Creating a Living Laboratory
As a living laboratory, it was important to the team to be able to educate others, while also continuing to monitor its progress against its environmental goals.
- Lucid Dashboard – A Lucid dashboard provides real-time information related to energy and water consumption, as well as energy produced by the PV array, so the team can visually see what is working and what needs tweaking in pursuit of net-zero energy certification.
- Showcasing Products – New products throughout the space are used as a way to educate clients and design teams on what is possible in an office of this scale. For example, the team installed four different finished concrete options, which allow owners and architects to see what different finished products look like and how they hold up to normal office wear and tear. Other technologies, such as the Radiant Sails, were placed in key, visible spaces so visitors have the opportunity to compare to more traditional systems.
- Mechanical Room – As a technical builder, providing a glass window into the mechanical room will allow DPR Reston an opportunity to educate visitors and its own staff about the functionality of office’s complex MEP systems.
The Path to Net-Zero Continues
As we evolve as a society, so does our built environment.
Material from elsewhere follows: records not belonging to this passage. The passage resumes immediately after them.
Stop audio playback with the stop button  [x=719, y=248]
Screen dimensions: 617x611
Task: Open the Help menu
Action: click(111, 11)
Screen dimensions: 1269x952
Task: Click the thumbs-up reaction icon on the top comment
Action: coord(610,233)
Building net-zero energy offices is now realistically attainable from design, construction, budget and total cost of ownership perspectives. DPR’s four living labs not only showcase the latest sustainable concepts in a variety of regions and climates, but offer the unique opportunity for DPR to study and experiment with what makes the buildings most efficient over time. Leading the way in sustainability and pioneering the net-zero movement, DPR hopes to continue sharing updates and lessons from our net-zero projects to show both industry peers and customers that net-zero construction is a viable option to both save money over time, as well as make a positive impact in this world we all live in.